Asia started the week with a split-screen. In China, a closely watched private-sector manufacturing PMI surprised to the upside at 50.5 in August, the fastest expansion in five months and a break above the neutral 50 line. Across much of the region, however, factory gauges stayed stuck in contraction: Japan at 49.7, South Korea below 50, and Taiwan still soft. Layer in Eurozone manufacturing at 50.7—its first expansion since mid-2022—and the global map looks less like a rising tide and more like pockets of momentum separated by trade frictions and sector snags.
Why the China print matters: the improvement was rooted in stronger domestic new orders and a pickup in backlogs, signaling that internal demand is doing more of the lifting while export orders continue to shrink. Firms reported the steepest input-cost increase since late 2024, hinting at higher raw-material prices and supply bottlenecks, yet many manufacturers said they couldn’t raise selling prices much. That combination—rising costs and limited pricing power—keeps margins tight and argues for cautious hiring even as output improves.

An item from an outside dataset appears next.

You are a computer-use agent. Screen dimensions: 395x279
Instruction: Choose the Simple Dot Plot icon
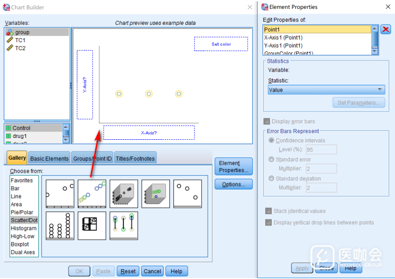[60, 226]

Japan’s picture explains the drag elsewhere. The au Jibun Bank/S&P Global PMI rose from July’s lows but stayed below 50, with surveyors flagging the sharpest drop in export demand in roughly 18 months. Auto-related shipments have been hit particularly hard, and firms repeatedly cited weaker orders from China, Europe, and the United States. South Korea and Taiwan show similar symptoms in electronics and machinery, where the inventory cycle is still working its way through and global capex remains uneven.

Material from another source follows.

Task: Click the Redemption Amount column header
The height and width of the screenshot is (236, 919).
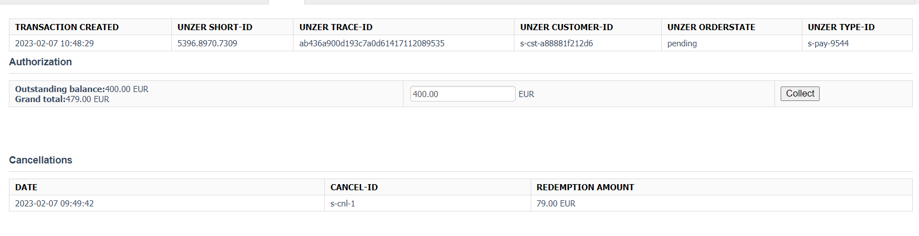Action: point(585,187)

Europe’s emergence into shallow expansion changes the calculus. If Eurozone PMI at 50.7 holds, it could become a partial offset to softer U.S.-bound orders for Asian exporters, especially in intermediate goods and capital equipment. The catch: the rebound is narrow and fragile, with Germany still just shy of 50 and optimism tempered by policy uncertainty. Even so, a steadier European order book could help stabilize parts of Asia’s supply chain heading into the holiday shipping window.
What to watch next:
Orders vs. exports in China. If domestic orders keep firming while export orders stop contracting, the 50.5 print could mark the start of a more durable recovery.

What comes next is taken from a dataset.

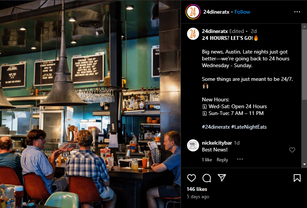Open the #24dineratx hashtag
The image size is (307, 208).
216,127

Prices paid and margins. Input-cost pressure without pricing power erodes profitability; watch whether selling prices finally respond.
Electronics cycle. Stabilization in semis and components would disproportionately benefit South Korea and Taiwan and could spill over to Japanese machinery.
Euro demand pulse. A sustained Eurozone PMI > 50 would offer Asia a second engine even if U.S. demand stays choppy.